#### Source excerpt
The Weather Underground Communist terrorists have long peddled the line that their bombings didn’t kill anybody, except themselves.
The Chicago Tribune, which once employed Barack Obama campaign strategist David Axelrod, is refusing to publish the truth about a Weather Underground terrorist bombing that killed a policeman. The paper apparently does not want to tarnish the image of Obama friends Bill Ayers and Bernardine Dohrn, who were allegedly part of or had direct knowledge of the bombing plot that also injured several other police officers. The Tribune considers Ayers an education expert and has published various articles by him.
Please help Accuracy in Media expose the Tribune’s cover-up.
I sent a copy of the following email message to Tribune reporter Liam Ford on April 27. He was the co-author of an article that consisted of a series of questions and answers about Ayers, the communist terrorist who became a friend of Obama’s and helped launch Obama’s political career. My message said:
“Liam Ford and Mark Jacob:
“You state in your ‘Questions and Answers About Bill Ayers,’ April 24, page 4, that ‘The only people known to be killed or hurt by Weather Underground bombs were bombers themselves.’
“We ask for a correction of this false statement.
########
#### Source material
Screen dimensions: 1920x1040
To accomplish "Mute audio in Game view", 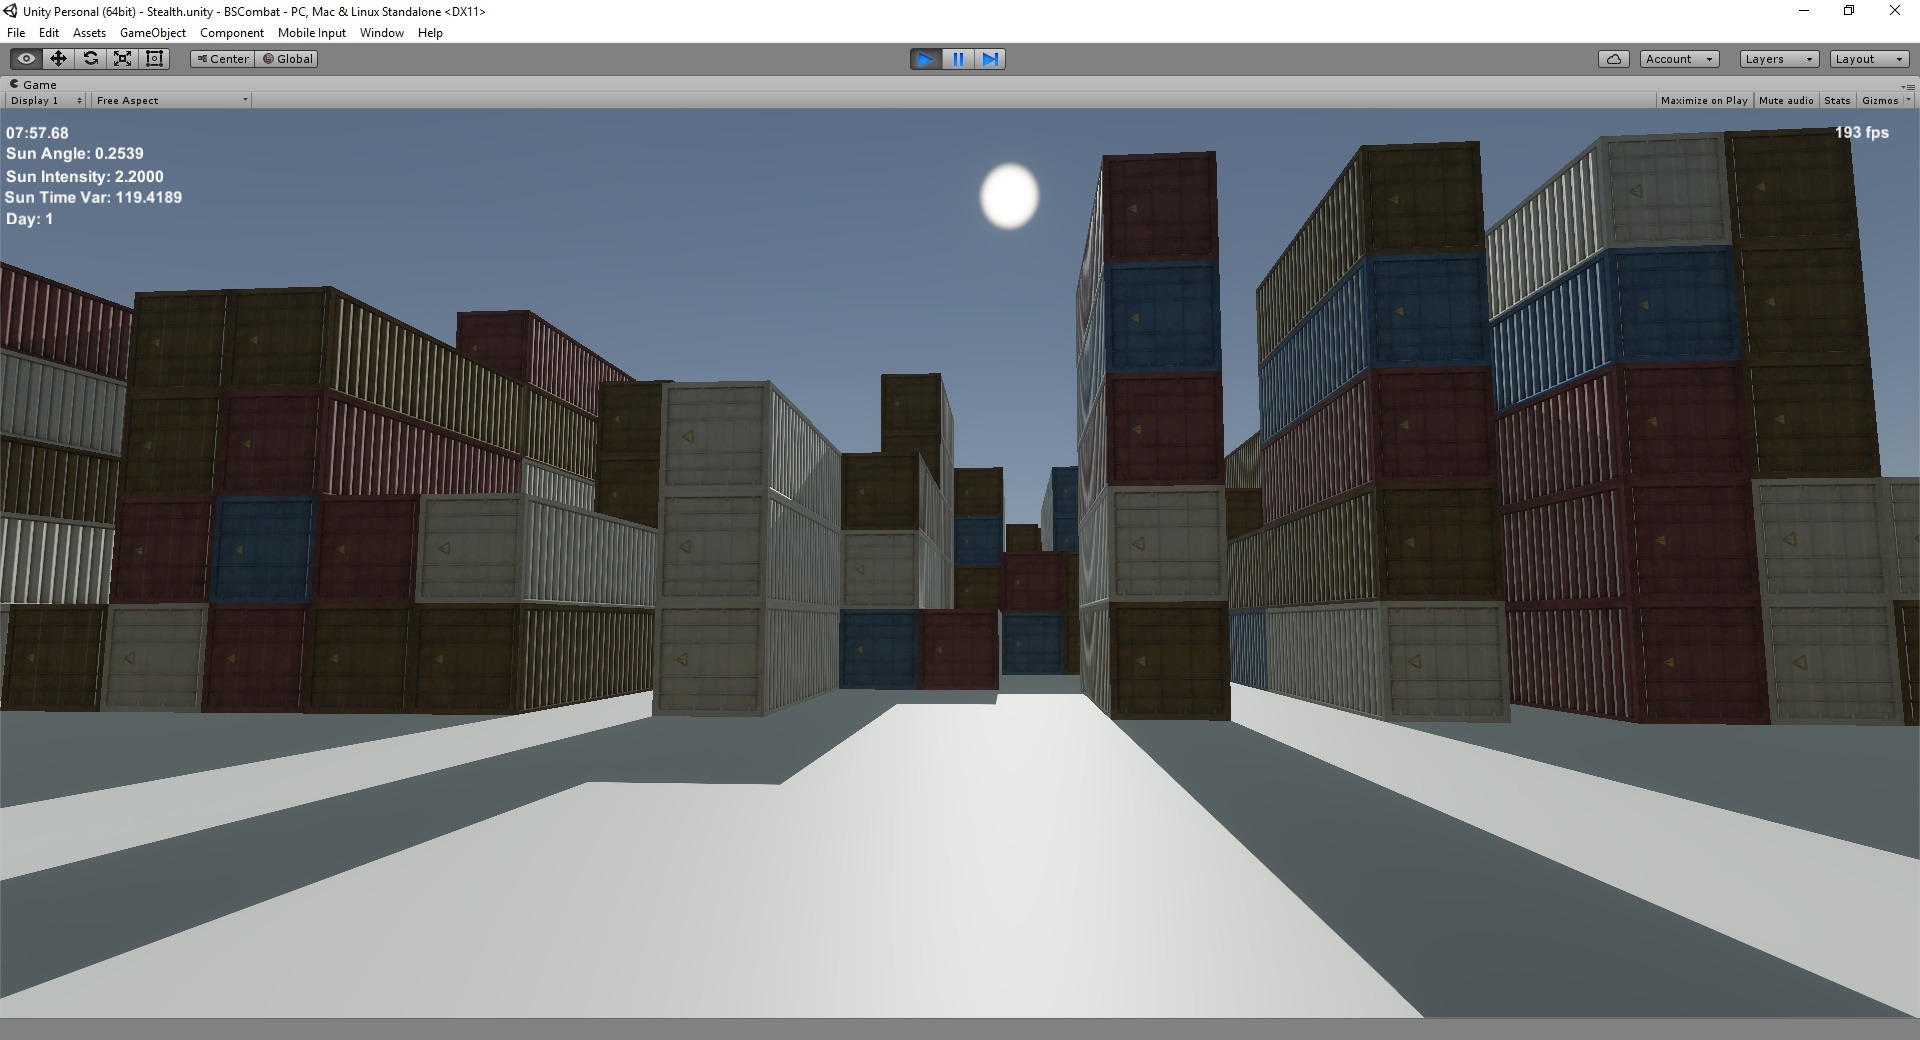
########
# Task set
a. Decide whether each statement agrees with the Tribune passage, answering yes or no and quoting the words of the passage that settle it: (i) The email was sent to Liam Ford on April 27. (ii) The "Questions and Answers About Bill Ayers" article appeared on page 6. (iii) The Tribune has published articles written by Ayers.
b. Quote the Tribune passage from "I sent a copy" up to and including "this false statement.".
The listing has no connection to the Tribune passage.

# Answers to the exercise
a.
(i) Yes: "I sent a copy of the following email message to Tribune reporter Liam Ford on April 27."
(ii) No: "April 24, page 4"
(iii) Yes: "has published various articles by him."

b.
I sent a copy of the following email message to Tribune reporter Liam Ford on April 27. He was the co-author of an article that consisted of a series of questions and answers about Ayers, the communist terrorist who became a friend of Obama’s and helped launch Obama’s political career. My message said:
“Liam Ford and Mark Jacob:
“You state in your ‘Questions and Answers About Bill Ayers,’ April 24, page 4, that ‘The only people known to be killed or hurt by Weather Underground bombs were bombers themselves.’
“We ask for a correction of this false statement.